Dietrich Stephan, PhD, CEO and Chairman
Nearly all diseases are driven by genetic mutations. Thousands of diseases, including certain cancers, are considered “undruggable” with current small molecule and biologic approaches. That’s because these drugs target the proteins that are causing the disease and not the underlying genetic mutations.
Founded in 2018, NeuBase Therapeutics is taking a different approach by “drugging the genome” to treat rare and common diseases. NeuBase is designing genetic medicines to selectively interact with genetic mutations at the DNA or RNA level that do not alter the genome (like CRISPR).

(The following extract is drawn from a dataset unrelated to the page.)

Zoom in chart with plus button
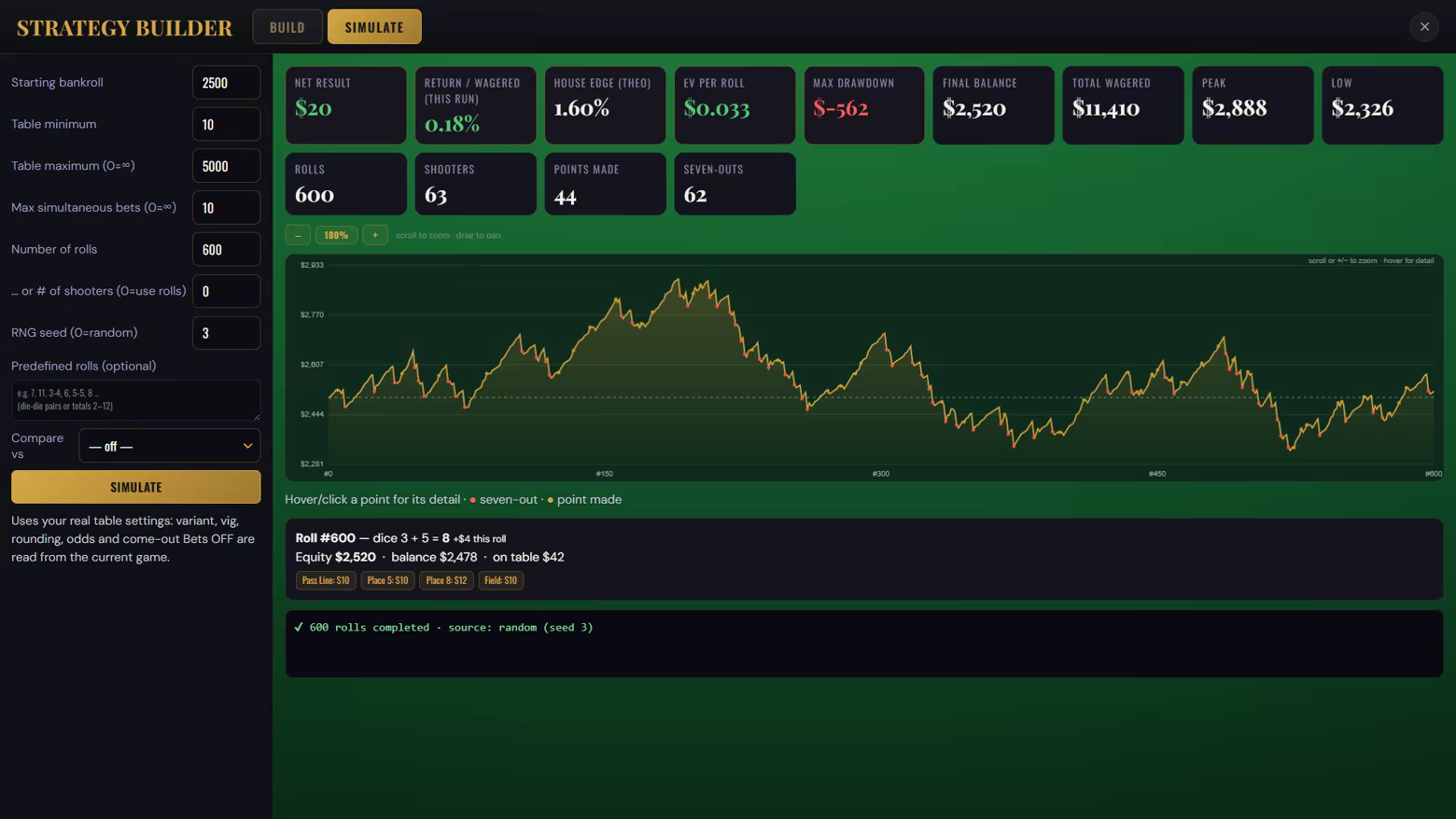 click(x=375, y=235)
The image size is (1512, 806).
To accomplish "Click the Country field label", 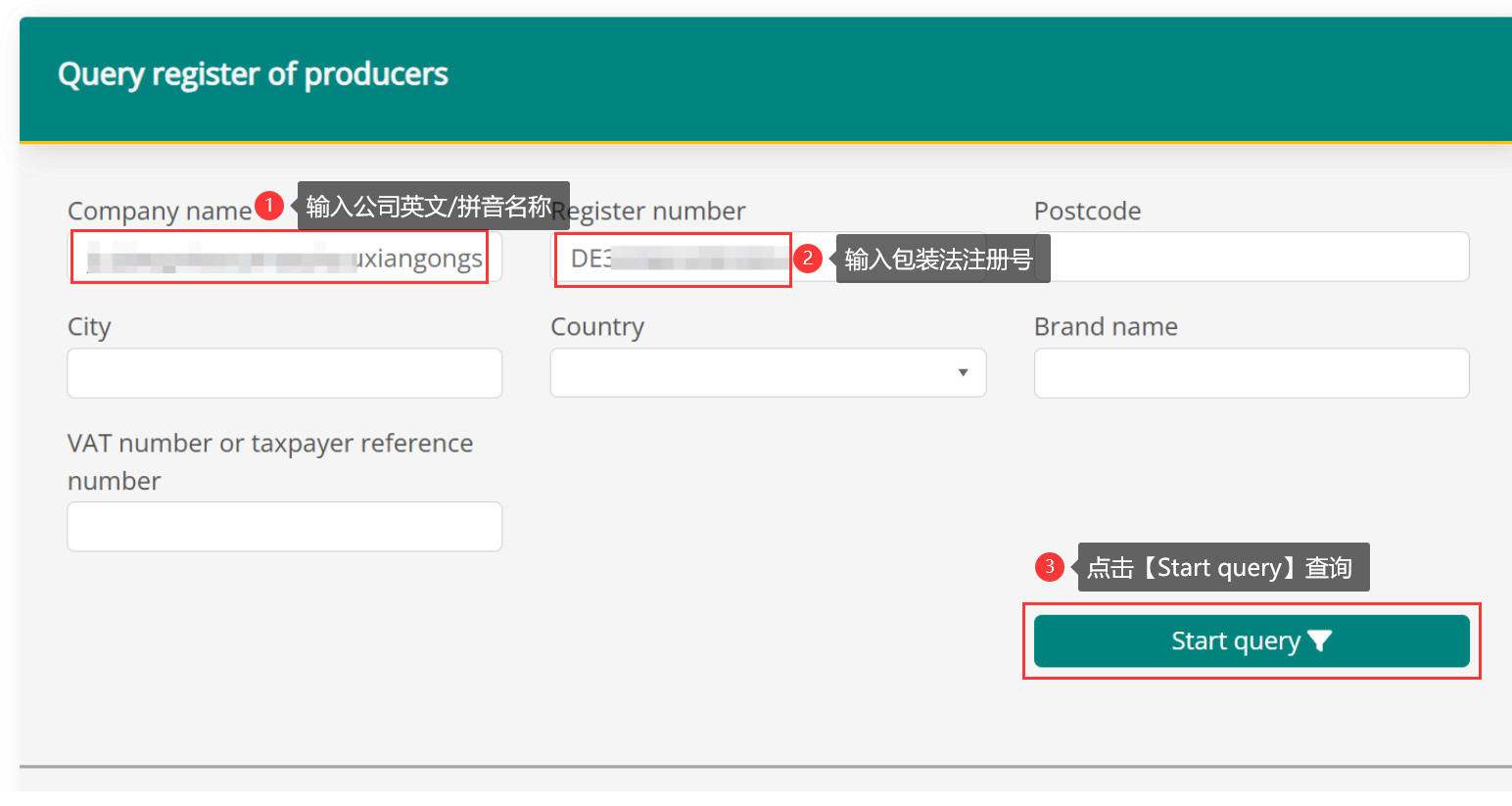I will 596,327.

Many genetic medicines have a delivery problem. When dosed systemically they often get filtered by the liver or kidneys, but NeuBase has designed molecules that can be delivered broadly throughout the body after intravenous (IV) or subcutaneous (SC) injection. Furthermore, NeuBase is developing therapeutics that can selectively engage with the genetic mutation driving disease. For example, in Huntington’s disease, a toxic form of the huntingtin protein is made that causes neuronal cell death. However, huntingtin protein is essential for cell function, so inhibiting both the mutant and normal gene could cause issues. But by solving these two major hurdles in genetic medicines through whole-body delivery after IV or SC injection, NeuBase hopes to rapidly advance their research to make meaningful, durable, disease-modifying treatments.
This year, the company made significant advancements in preclinical research and currently has three drug development programs for myotonic dystrophy, type 1 (DM1); Huntington’s disease (HD); and cancers with KRAS mutations. By the end of next year, NeuBase is looking to file an investigational new drug (IND) application with the FDA to begin clinical trials for a first-in-class genetic medicine for the treatment of DM1.